But time will not permit me to enlarge upon the various topics so significantly enforced by your resolutions, and in a few hurried words I desire to say, that I will cordially join you in inculcating sentiments which shall tend to enlarge the boundaries of rational freedom, and to render its foundations more broad and deep; which shall as well secure to industry its reward and to labor the bread it has earned, as to the affluent his fair inheritance or honest accumulations; which shall restore to the people, as far as is practicable, the appointment of their own servants, and shall simplify and correct all that is involved and erroneous in the machinery of government; which shall war with privilege and inequality in whatever imposing garb they may appear, or however specious their disguises; which shall raise still higher the standard of morals and of social order, and cause the rich blessings of civil and religious liberty to flow onward, to fertilize and bless the extended domains of humanity. With high considerations of regard,

I am your friend and fellow-citizen,

D. S. DICKINSON.

EDWARD STRAHAN, Chairman Committee of Arrangements.

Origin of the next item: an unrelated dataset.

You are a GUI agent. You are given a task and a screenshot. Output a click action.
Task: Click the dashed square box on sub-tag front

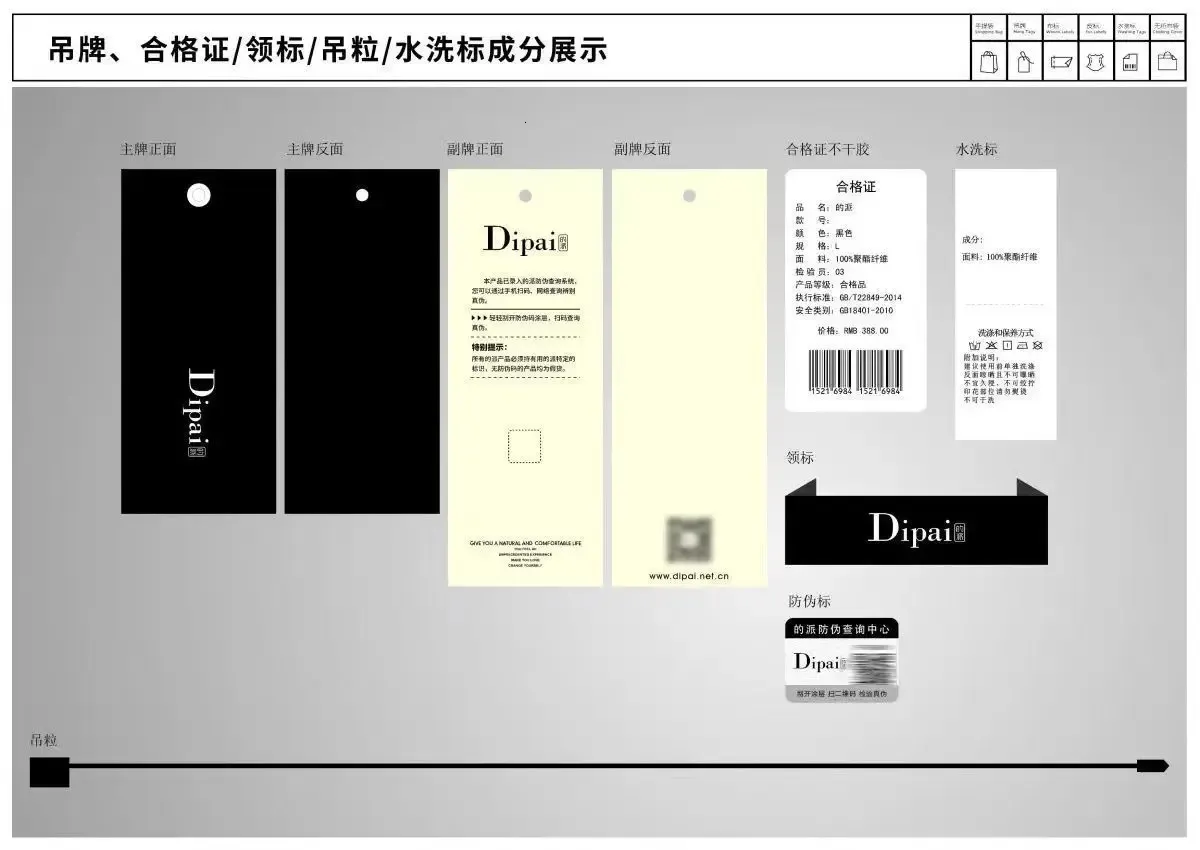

MR. STILWELL TO MR. DICKINSON.

NEW YORK, March 17, 1846.

DEAR DICKINSON-I have received your speech on the Oregon question, and read it with attention. I have been a close observer of events connected with the subject of your remarks, and it is but just for me to say to you, as I do most freely and candidly, that I have derived more full and complete information from the speech you have sent me, than I have been able to gather from all other sources.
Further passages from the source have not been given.